Fight On Forever came out of conversations among several former Trojan players related to helping former teammates and wanting to establish something more formal and with more resources than the one-off stories they all shared of trying to assist certain individuals. Stories of many former Trojans – many of whom went on to careers in the NFL as well – who have been challenged in the transition from football have made headlines over the past several years.
“We hope to make a difference,” said former USC and NFL quarterback Rodney Peete, who will serve on the organization’s Board of Directors. “USC football is a tight community, and when our guys are struggling, or their families are struggling, we all feel it. And we all want to help.”
Peete is joined on the Board of Directors by Executive Director Brad Leggett, Frostee Rucker, Sam Baker, Mike Lamb and Hogue. In addition, the group includes several hundred former players who have joined as members of the organization, willing and wanting to be notified when a former player needs assistance. The group’s Advisory Board consists of more than 25 Trojan legends, including Anthony Muñoz, Marcus Allen, Matt Leinart, Keyshawn Johnson, Carson Palmer and Lott.
“To truly help guys and their families is hard work. It’s more than money. And it’s more than one or two guys can do on their own,” said Leggett, a former Trojan and NFL offensive lineman. “That’s what Fight On Forever is trying to be – an organization with real resources that can engage with people needing help by developing a real game plan that impacts lives forever.”

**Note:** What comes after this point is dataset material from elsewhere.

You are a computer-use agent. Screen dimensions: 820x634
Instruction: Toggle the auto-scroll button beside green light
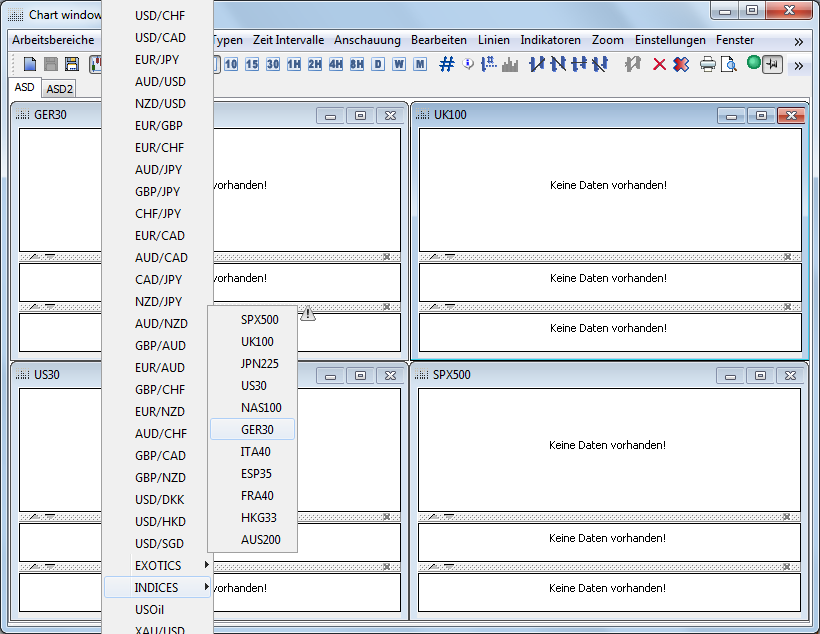click(x=772, y=64)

In just over 18 months since its formation, Hall of Fame Health has been involved with dozens of former NFL players and their families in providing solutions to issues across the spectrum of health care, including suicide prevention, getting people into recovery, advocating with families struggling with their health insurance, or organizing care for seniors who aren’t sure where to go for the best specialists. Hogue started the company after a phone call from Lott in 2018 challenging him to join with the Pro Football Hall of Fame to make a difference.